ConnectWiseは、同社のAutomateプラットフォームに重大なセキュリティ脆弱性を開示しました。この脆弱性により、同一ネットワーク上の攻撃者がエージェントのアップデートおよびプラグイン読み込みプロセスの弱点を悪用して、悪意のあるコードを実行できる可能性があります。
CVE-2026-9089として追跡され、CWE-494(整合性チェックなしのコードダウンロード)に分類されるこの脆弱性は、CVSS 3.1ベーススコア8.8を持ち、ConnectWiseによって重要と評価されています。
この欠陥は、ConnectWise Automateエージェントのプラグインロードおよびセルフアップデートプロセスに存在しており、特定の条件下でダウンロードされたコンポーネントが完全な整合性検証なしに処理・読み込まれるため、コンポーネント置換攻撃への扉が開かれています。
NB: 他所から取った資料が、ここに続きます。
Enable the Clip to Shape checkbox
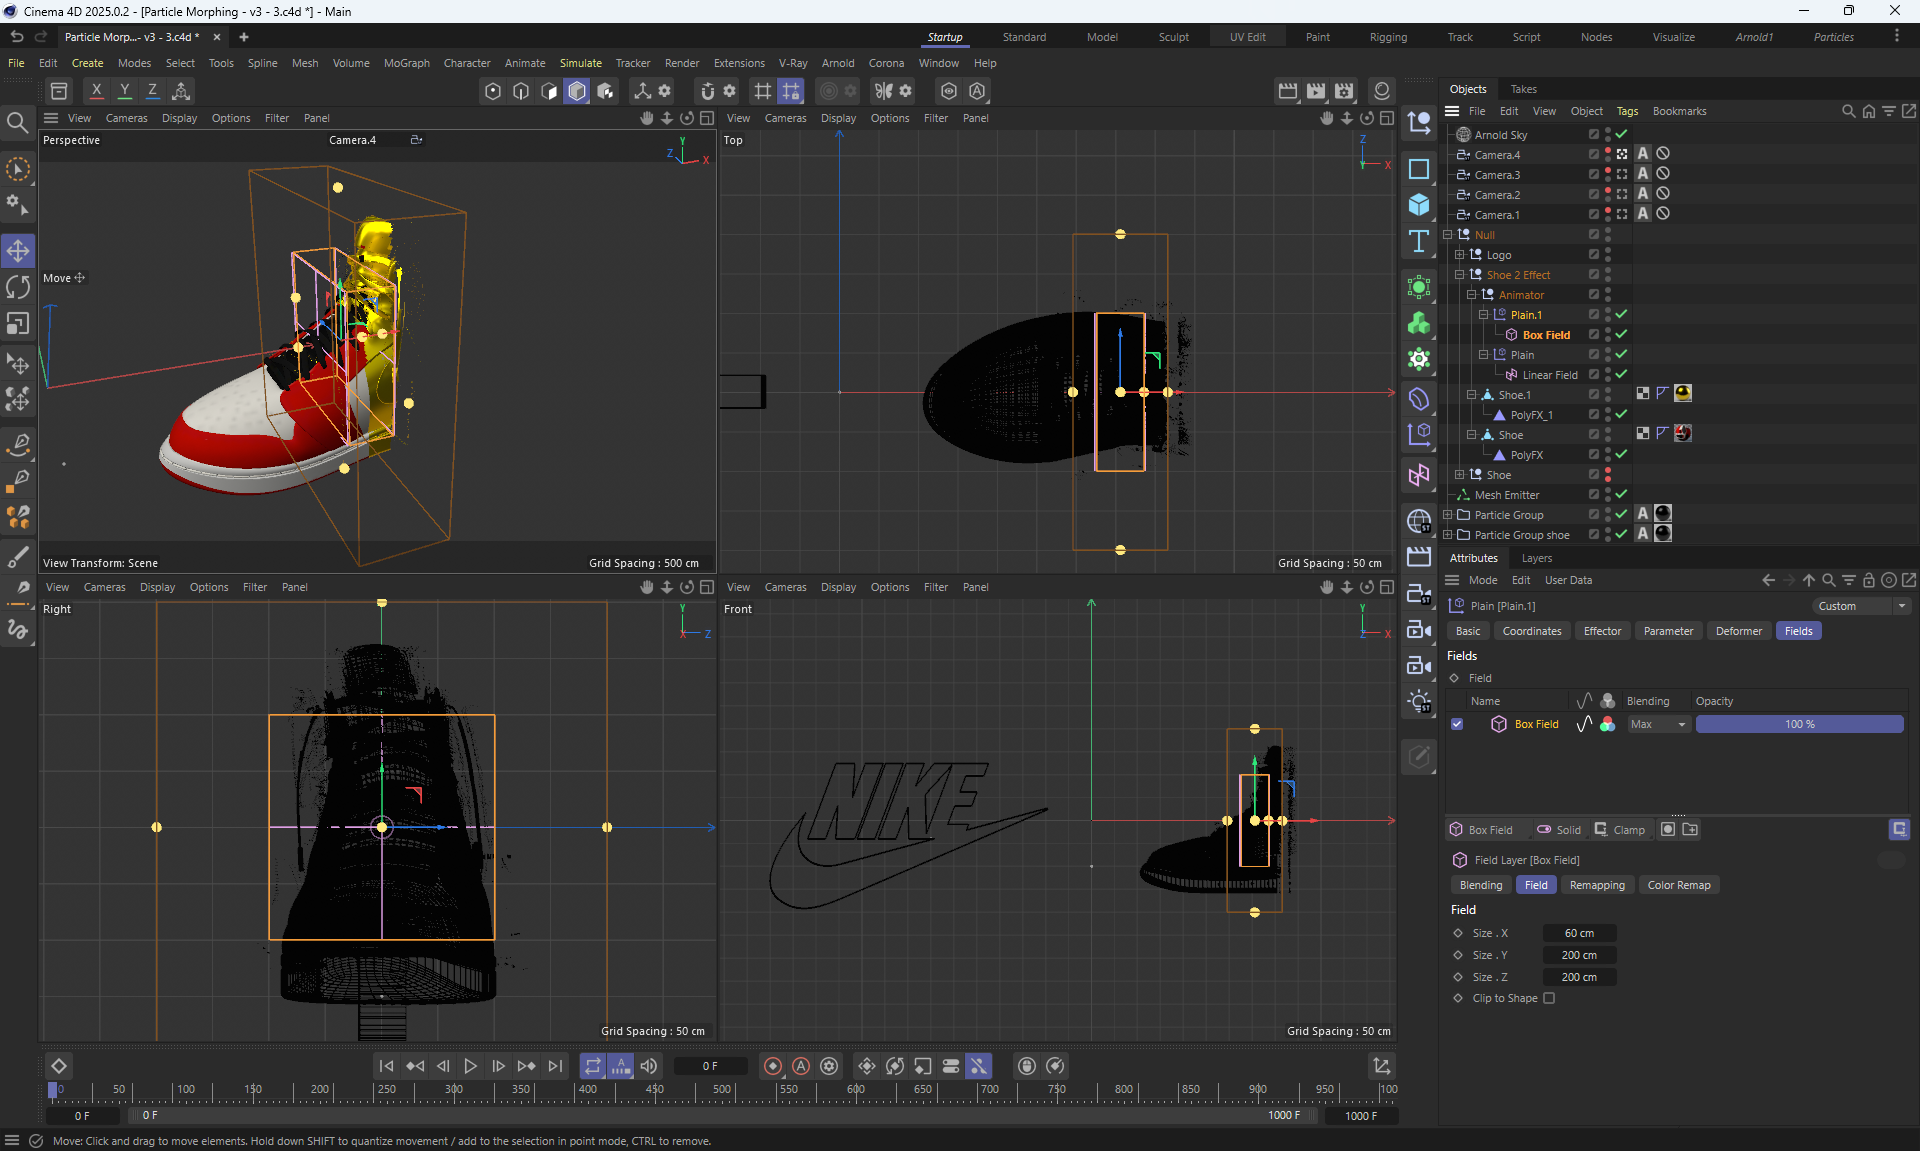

隣接ネットワークへのアクセスを持つ攻撃者が、権限不要かつユーザーの操作も不要でこの欠陥を悪用し、機密性・整合性・可用性に高い影響を与える侵害を実現できます。
ConnectWise Automateがこの種の脆弱性に直面するのは今回が初めてではありません。ほぼ同一の欠陥であるCVE-2025-11493は、アップデートパッケージ・依存関係・統合機能の整合性検証の欠如により、Automate 2025.9でパッチが適用されました。
同じリリースサイクルで発見された平文送信バグ(CVE-2025-11492、CVSS 9.6)と組み合わせると、攻撃者は正規サーバーになりすまして悪意のあるファイルを正規のConnectWiseアップデートとして配信できます。
研究者らは、整合性チェックの欠陥がネットワーク傍受能力と組み合わさった場合、「特権的なネットワーク上の攻撃者が正規のアップデートファイルを傍受して悪意のあるものに置き換えることができる」とし、その結果としてリモートコード実行が可能になると指摘しています。
ConnectWise Automateは、世界中の数千ものマネージドサービスプロバイダー(MSP)が、昇格したシステム権限でクライアントのエンドポイントを管理するために導入しています。
これにより、RMMツールはランサムウェア事業者やサプライチェーン脅威アクターにとって格好の標的となっています。エージェント層への攻撃が成功すると、大規模な顧客環境全体へのアクセスが連鎖的に広がる可能性があります。
ConnectWiseはこのパターンを認め、これらの種類の脆弱性は「特定の設定が使用された場合、エージェントの通信やアップデートが傍受または改ざんにさらされる可能性がある」と述べています。
クラウドホスト型インスタンスはすでに最新リリースに自動更新されており、追加対応は不要です。
一方、オンプレミスの管理者は、すべてのエージェントコンポーネントに対する強化された整合性検証を含むAutomate 2026.5リリースを手動で適用する必要があります。
ConnectWiseはこれをPriority 2(中程度)に分類し、標準的な変更管理を通じて30日以内にパッチを適用することを推奨しています。
ただし、CVSSスコア8.8という深刻度と、同様のCVEがMSPサプライチェーンに対して兵器化されてきた歴史を踏まえると、セキュリティチームはこのアップデートを即時対応すべき優先事項として扱うべきです。